Vedanta made the single largest investment by a company in Zambia of $2.6 billion (around 14,144 crore today). It acquired a majority stake in Konkola Copper Mines Plc (KCM), an integrated copper producer, in 2004. Zambia is among the world’s leading exporters of copper. India’s imports from the country include non-ferrous metals such as copper and cobalt.

“Ideally, Vedanta wouldn’t really be worried about Zambian employment levels as it is not their issue," Zambian vice-president Guy Scott said in an interview on 19 March. “But we are pressurizing them to worry about exactly that. There is a concern that there is a disconnect between investment and employment."

The vice-president was in Delhi to attend the recently concluded Confederation of Indian Industry-Exim Bank Conclave on India-Africa Project Partnership in New Delhi.

Questions emailed to spokespersons for Vedanta Resources and KCM on Friday remained unanswered till press time on Wednesday.

To be sure, according to information available on KCM’S website, the company is Zambia’s largest private sector employer with around 22,000 permanent and contract employees, although Scott insisted that Vedanta hasn’t gone far enough in creating jobs.

In Zambia, the problem is of striking a balance between the development of the local population in terms of creating sufficient employment opportunities and promoting mining interests, Scott said.

“I mean Vedanta had it in India itself. You have been facing problems with the tribal areas. You have been facing problem with the environment," he said. “You know mining is intrinsically not automatically good for everybody. So, we have some issues there. On the other hand, we can’t not mine because that’s really what we are good at or what we have the resources to do."

Dipesh Dipu, a partner at Jenissi Management Consultants, a Hyderabad-based resources-focused consultancy, referred to the “resource curse", which suggests that mineral-rich countries and states don’t necessarily benefit to the extent that they expect to and mining-affected people continue to get marginalized.

“Localization of jobs and contracts have been targeted by policy interventions in most cases by the governments. Several mining companies too have begun to emphasize on social licence to operate and have strived to address the concerns of local population and regional economic development through employment and support to entrepreneurs," Dipu said.

“However, political outcry for resource nationalism in several geographies indicate that these measures have had limited success till now. Greater accountability and transparency in distribution of economic benefits are the key," he said.

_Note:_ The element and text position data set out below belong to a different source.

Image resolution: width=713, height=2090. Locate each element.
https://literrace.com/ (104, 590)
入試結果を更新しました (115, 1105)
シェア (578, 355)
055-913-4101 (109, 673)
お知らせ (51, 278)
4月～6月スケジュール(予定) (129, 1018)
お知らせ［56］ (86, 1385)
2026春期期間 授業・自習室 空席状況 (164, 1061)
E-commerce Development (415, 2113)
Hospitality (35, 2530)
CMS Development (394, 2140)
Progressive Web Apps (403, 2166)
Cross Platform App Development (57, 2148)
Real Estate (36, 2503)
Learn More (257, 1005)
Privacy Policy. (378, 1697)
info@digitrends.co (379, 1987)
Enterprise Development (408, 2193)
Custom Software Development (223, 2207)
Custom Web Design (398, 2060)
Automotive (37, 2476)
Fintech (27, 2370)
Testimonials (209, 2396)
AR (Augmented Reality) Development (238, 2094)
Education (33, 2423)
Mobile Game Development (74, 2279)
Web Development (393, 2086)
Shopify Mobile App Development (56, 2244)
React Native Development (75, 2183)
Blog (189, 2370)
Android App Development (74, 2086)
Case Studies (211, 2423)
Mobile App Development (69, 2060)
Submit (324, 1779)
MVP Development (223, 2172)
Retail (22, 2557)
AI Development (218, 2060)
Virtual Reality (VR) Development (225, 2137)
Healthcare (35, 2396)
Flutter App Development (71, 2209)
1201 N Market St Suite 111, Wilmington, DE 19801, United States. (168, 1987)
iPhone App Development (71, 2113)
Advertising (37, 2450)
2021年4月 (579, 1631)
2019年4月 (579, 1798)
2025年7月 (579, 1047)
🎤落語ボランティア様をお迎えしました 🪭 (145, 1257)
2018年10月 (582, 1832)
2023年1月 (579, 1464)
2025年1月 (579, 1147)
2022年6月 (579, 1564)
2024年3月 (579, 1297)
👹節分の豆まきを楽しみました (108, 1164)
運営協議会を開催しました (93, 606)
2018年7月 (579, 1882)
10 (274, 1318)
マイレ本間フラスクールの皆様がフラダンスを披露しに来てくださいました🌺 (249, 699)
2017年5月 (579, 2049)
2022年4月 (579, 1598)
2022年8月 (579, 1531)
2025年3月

Scott said the government wanted the mining company to farm out more work locally such as “secondary manufacturing steel poles, eucalyptus poles and maintenance and repair". Scott said Vedanta was not doing “enough of it".

Zambia’s demand comes in the backdrop of India seeking access to minerals in resource-rich Africa to fuel its growing economy.

India’s push for resources has pitted it against China, a contest in which it has usually been bested.

However, copper demand growth in India is expected to slow to about 6-7% this fiscal year from 8% on a compounded basis in the last 10 years, while prices of the metal are expected to be stable as a slowing world economy and China’s dulled appetite for metals has affected copper prices.

According to the Bank of Zambia, with a population of 13.11 million, the country has a real gross domestic product growth of 7.3%.

The country, with a per capita gross domestic product of $377 in 2012 and also has inflation running at the same pace—7.3%.